(Stored data entries)
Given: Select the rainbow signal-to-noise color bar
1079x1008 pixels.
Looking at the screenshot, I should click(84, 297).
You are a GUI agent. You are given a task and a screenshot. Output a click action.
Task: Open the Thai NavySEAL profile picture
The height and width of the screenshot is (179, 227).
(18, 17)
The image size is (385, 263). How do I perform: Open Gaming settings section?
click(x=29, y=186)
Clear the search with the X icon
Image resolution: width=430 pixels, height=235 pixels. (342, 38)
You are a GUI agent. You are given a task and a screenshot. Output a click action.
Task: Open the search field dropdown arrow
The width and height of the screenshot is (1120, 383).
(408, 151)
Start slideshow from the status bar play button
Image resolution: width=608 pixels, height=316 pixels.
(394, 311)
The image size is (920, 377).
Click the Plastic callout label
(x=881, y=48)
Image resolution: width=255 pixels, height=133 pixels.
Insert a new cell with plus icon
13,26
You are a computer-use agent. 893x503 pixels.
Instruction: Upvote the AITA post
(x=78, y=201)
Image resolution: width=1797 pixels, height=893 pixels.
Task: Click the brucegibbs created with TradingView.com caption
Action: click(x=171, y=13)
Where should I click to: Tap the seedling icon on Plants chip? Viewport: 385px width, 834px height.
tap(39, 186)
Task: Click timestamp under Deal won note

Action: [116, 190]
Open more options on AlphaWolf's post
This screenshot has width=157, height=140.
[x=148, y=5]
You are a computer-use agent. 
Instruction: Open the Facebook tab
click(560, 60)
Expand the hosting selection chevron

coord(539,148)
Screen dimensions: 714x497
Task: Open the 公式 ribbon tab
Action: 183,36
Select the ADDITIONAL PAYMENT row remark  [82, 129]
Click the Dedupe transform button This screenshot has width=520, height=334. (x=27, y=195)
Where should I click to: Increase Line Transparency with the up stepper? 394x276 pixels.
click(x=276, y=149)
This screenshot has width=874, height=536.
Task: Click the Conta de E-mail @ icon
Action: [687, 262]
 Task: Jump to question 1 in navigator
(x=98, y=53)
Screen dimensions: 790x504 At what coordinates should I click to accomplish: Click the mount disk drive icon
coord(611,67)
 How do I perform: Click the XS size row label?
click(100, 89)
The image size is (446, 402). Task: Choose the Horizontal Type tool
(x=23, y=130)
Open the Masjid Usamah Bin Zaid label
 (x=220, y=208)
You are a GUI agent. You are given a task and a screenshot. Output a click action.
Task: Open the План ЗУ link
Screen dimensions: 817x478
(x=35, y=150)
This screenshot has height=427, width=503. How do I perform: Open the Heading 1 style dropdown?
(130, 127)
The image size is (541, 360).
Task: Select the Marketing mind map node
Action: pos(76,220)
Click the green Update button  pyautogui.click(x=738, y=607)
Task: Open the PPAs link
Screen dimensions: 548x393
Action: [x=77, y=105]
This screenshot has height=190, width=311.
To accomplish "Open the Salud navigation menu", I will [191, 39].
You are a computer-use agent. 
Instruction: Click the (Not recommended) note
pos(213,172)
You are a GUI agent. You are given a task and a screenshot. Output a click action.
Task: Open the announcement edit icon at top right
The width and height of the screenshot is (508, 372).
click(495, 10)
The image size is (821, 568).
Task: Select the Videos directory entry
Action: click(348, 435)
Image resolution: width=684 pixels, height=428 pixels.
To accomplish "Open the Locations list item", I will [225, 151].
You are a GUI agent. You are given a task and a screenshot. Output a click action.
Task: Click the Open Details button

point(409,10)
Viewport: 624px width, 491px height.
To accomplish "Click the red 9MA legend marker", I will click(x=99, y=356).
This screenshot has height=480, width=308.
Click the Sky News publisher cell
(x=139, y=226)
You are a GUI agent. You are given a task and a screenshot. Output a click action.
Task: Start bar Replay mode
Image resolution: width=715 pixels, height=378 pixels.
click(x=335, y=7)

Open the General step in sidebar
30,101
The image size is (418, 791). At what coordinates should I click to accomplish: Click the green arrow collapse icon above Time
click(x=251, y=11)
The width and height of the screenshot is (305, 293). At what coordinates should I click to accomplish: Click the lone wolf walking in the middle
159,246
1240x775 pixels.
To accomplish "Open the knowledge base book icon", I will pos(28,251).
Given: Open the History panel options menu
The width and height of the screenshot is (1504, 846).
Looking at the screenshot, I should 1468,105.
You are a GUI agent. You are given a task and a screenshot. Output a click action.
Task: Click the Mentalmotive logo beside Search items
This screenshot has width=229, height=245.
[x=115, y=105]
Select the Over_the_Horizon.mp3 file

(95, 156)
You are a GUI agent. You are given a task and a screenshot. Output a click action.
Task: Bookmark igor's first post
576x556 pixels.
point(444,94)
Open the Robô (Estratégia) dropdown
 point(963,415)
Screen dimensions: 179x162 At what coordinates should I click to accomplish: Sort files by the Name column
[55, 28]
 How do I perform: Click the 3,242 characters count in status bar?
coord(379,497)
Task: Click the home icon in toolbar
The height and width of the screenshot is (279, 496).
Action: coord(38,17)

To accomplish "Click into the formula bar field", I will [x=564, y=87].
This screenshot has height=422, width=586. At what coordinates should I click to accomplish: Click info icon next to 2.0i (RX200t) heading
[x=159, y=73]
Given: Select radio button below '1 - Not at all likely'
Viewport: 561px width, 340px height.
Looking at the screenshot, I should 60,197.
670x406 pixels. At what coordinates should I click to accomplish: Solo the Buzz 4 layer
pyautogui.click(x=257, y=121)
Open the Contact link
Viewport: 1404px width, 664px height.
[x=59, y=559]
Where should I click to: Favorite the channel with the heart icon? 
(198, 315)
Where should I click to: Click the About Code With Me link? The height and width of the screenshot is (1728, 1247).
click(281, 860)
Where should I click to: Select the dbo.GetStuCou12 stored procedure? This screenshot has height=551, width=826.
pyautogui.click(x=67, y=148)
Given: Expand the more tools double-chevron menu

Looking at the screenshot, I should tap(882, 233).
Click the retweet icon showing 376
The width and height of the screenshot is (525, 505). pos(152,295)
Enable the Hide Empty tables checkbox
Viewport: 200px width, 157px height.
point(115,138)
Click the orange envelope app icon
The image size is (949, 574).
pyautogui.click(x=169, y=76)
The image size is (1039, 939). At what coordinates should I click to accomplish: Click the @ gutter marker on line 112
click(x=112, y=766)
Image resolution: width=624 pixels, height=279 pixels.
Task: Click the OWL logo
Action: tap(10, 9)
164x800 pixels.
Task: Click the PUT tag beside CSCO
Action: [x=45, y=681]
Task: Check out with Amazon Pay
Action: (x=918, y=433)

• **WHAT IS EXPECTED**:
Each line from the beginning of the entries to the line with "Click the Dedupe" must be repeated exactly, with both end lines kept and no other lines given.

• **OUTPUT FOR THIS TASK**:
Given: Select the rainbow signal-to-noise color bar
1079x1008 pixels.
Looking at the screenshot, I should click(84, 297).
You are a GUI agent. You are given a task and a screenshot. Output a click action.
Task: Open the Thai NavySEAL profile picture
The height and width of the screenshot is (179, 227).
(18, 17)
The image size is (385, 263). How do I perform: Open Gaming settings section?
click(x=29, y=186)
Clear the search with the X icon
Image resolution: width=430 pixels, height=235 pixels. (342, 38)
You are a GUI agent. You are given a task and a screenshot. Output a click action.
Task: Open the search field dropdown arrow
The width and height of the screenshot is (1120, 383).
(408, 151)
Start slideshow from the status bar play button
Image resolution: width=608 pixels, height=316 pixels.
(394, 311)
The image size is (920, 377).
Click the Plastic callout label
(x=881, y=48)
Image resolution: width=255 pixels, height=133 pixels.
Insert a new cell with plus icon
13,26
You are a computer-use agent. 893x503 pixels.
Instruction: Upvote the AITA post
(x=78, y=201)
Image resolution: width=1797 pixels, height=893 pixels.
Task: Click the brucegibbs created with TradingView.com caption
Action: click(x=171, y=13)
Where should I click to: Tap the seedling icon on Plants chip? Viewport: 385px width, 834px height.
tap(39, 186)
Task: Click timestamp under Deal won note

Action: [116, 190]
Open more options on AlphaWolf's post
This screenshot has width=157, height=140.
[x=148, y=5]
You are a computer-use agent. 
Instruction: Open the Facebook tab
click(560, 60)
Expand the hosting selection chevron

coord(539,148)
Screen dimensions: 714x497
Task: Open the 公式 ribbon tab
Action: 183,36
Select the ADDITIONAL PAYMENT row remark  [82, 129]
Click the Dedupe transform button This screenshot has width=520, height=334. (x=27, y=195)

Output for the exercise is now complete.